Six residents Khujand, the capital of the northern Sughd province, have been jailed for membership in an ultraconservative Islamic Salafist movement.

The Khuajnd city court has sentenced Muidinjon Mirzoyev, 37, Khairullo Ismoilov, 35, and Hasanjon Jabborov, 33, to five years in prison on December 20.  The sentence followed their conviction on charges of participating in an extremist group (Article 307’ (2) of Tajikistan’s Penal Code).  They will serve their terms in a high-security penal colony

Meanwhile, three other defendants -- Naimjon Toshmatov, 32, Sheroz Jourayev, 26, and Abdushukur Kholiqov, 38 -- were sentenced to six months in jail each for not reporting a crime (Article 347 of Tajikistan’s Penal Code).  They will serve their terms in a general regime penal colony.

Judge Firdavs Huseinzoda, who presided over the trial, says they were detained by officers the State Committee for National Security (SCNS)’s office for Sughd in Hun eths year. 

The Salafi movement or Salafist movement is an ultra-conservative orthodox movement within Sunni Islam that references the doctrine known as Salafism.  The movement first appeared in Tajikistan in the early 2000s, having been brought back to the country by Tajiks that had taken refuge in Pakistan during the civil war.

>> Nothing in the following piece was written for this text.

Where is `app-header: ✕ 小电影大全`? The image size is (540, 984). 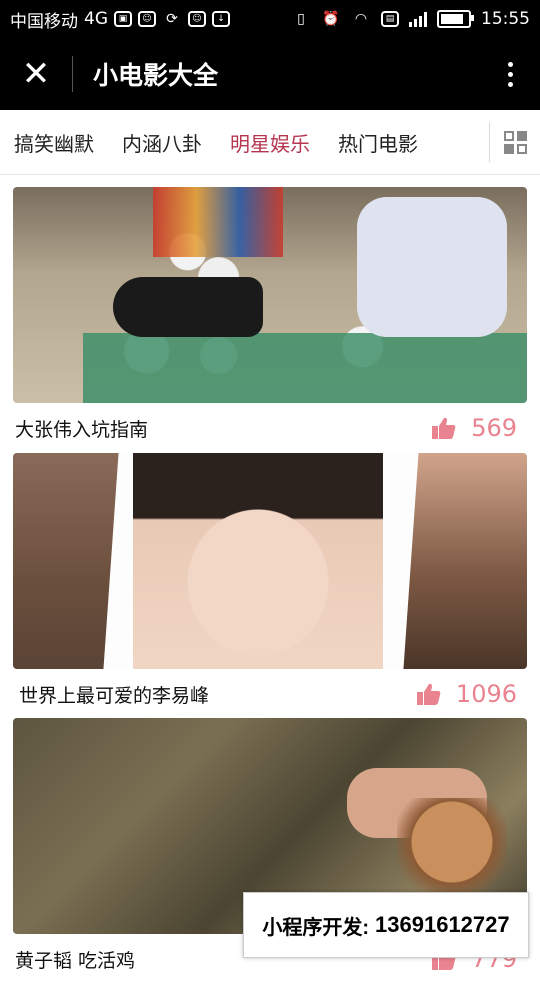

The movement claims to follow a strict and pure form of Islam, but Tajik clerics say the Salafists’ radical stance is similar to that of the Taliban in Afghanistan.

Salafists do not recognize other branches of Islam, such as Shi’a and Sufism.  The movement is frequently referred to as Wahhabism, although Salafists reject this as derogatory.

The Tajik authorities banned Salafism as an illegal group on January 8, 2009, saying the Salafist movement represents a potential threat to national security and the Supreme Court added the movement to its list of religious groups prohibited from operating in the country.

On December 8, 2014, the Supreme Court of Tajikistan formally labeled the banned Salafi group as an extremist organization.  The ruling reportedly followed a request submitted to the court by the Prosecutor-General’s Office.  The ruling means that the group’s website and printed materials are also banned.

The overwhelming majority of Tajiks are followers of the Hanafi madhab, a more liberal branch of Sunni Islam.